Sept. 18, 2002 at 12:08 AM

OKLAHOMA CITY, Sept. 17 (UPI) -- Oklahoma Democrats nominated former Gov. David Walters in Tuesday's runoff to challenge Republican Sen. James Inhofe in the Nov. 5 election.

They also selected state Sen. Brad Henry to oppose Republican Steve Largent in the race to succeed retiring Gov. Frank Keating.

Walters' victory over Tulsa attorney Tom Boettcher was expected after nearly winning the Senate nomination in the Aug. 27 primary with 49 percent of the vote, but Henry's upset of restaurant chain owner Vince Orza was a surprise to many political observers.

With 100 percent of the unofficial vote counted, Walters had 57 percent of the vote and Boettcher 43 percent. Henry received 52 percent of the vote to Orza's 48 percent, according to the Oklahoma State Elections Board.

The campaign for the Senate nomination was bruising with Boettcher reminding voters that Walters pleaded guilty to a misdemeanor campaign finance violation in 1990 and the former governor questioning some of Boettcher's business practices.

Walters, who was governor from 1991-95, will now challenge Inhofe, a former Tulsa mayor and congressman who is seeking his second, six-year term in the Senate. The only other candidate for the post is independent James Germalic of Stigler.

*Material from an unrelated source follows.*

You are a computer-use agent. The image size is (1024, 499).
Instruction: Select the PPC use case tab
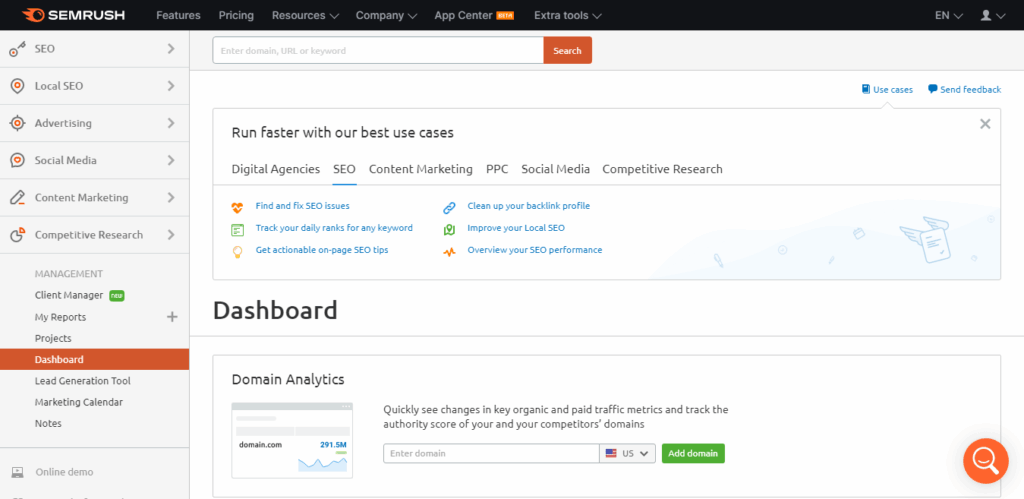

In the governor's race, Henry also faces a challenge in Largent, a former congressman and NFL Hall of Fame receiver who easily won 87 percent of the vote in the August primary.

Orza had received 44 percent of the vote in the five-candidate primary race and was favored to win the runoff. Henry received 28 percent, enough for second in the crowded contest and another crack at Orza in the Tuesday runoff.

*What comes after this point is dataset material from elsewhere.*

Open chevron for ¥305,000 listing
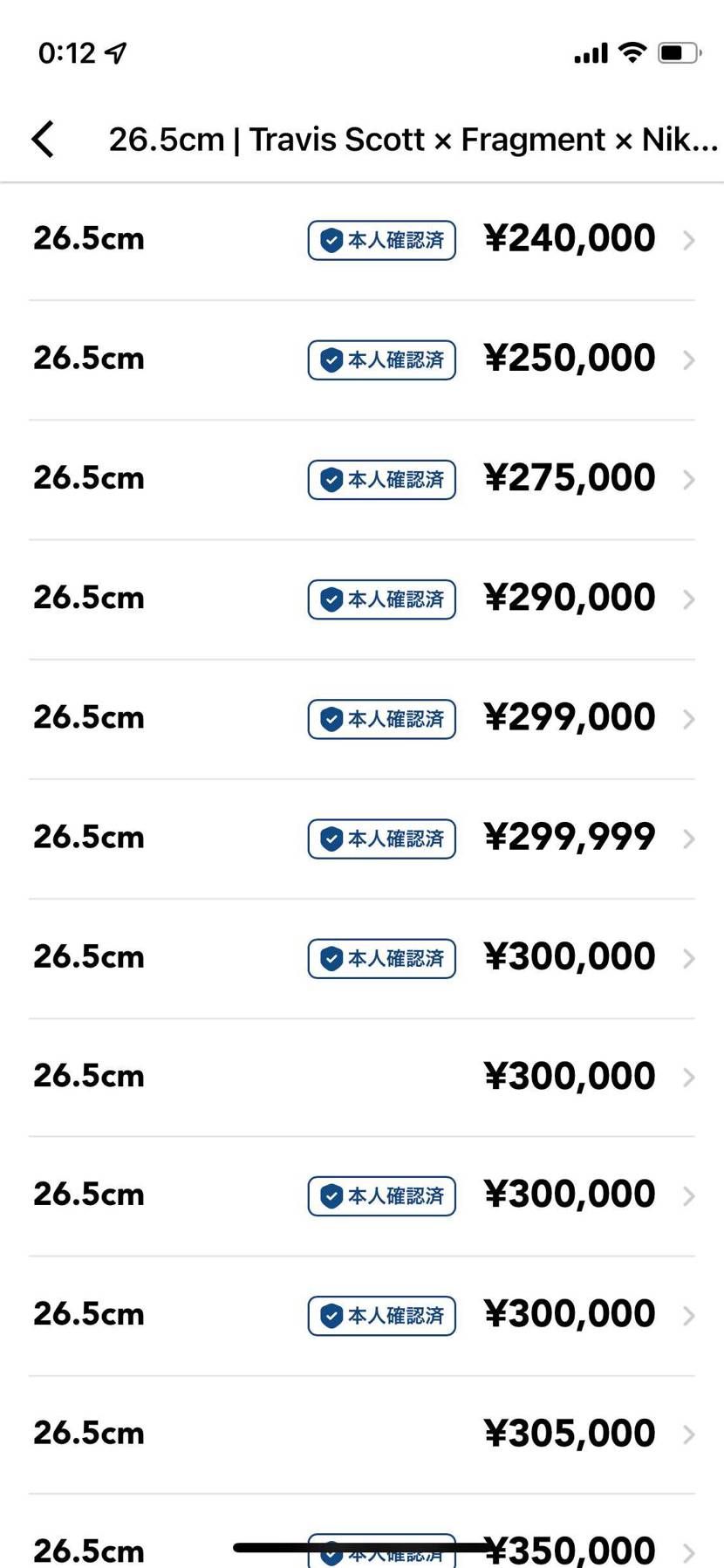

During the runoff campaign, Orza criticized Henry's proposal for a state lottery, claiming it wouldn't bring in the revenue the Shawnee legislator projected. Henry attacked Orza's loyalty to the Democratic Party, reminding party voters he ran for governor as a Republican in 1990.

Henry and Largent seek to succeed Republican Gov. Frank Keating, who will retire after eight years in office because of term limits.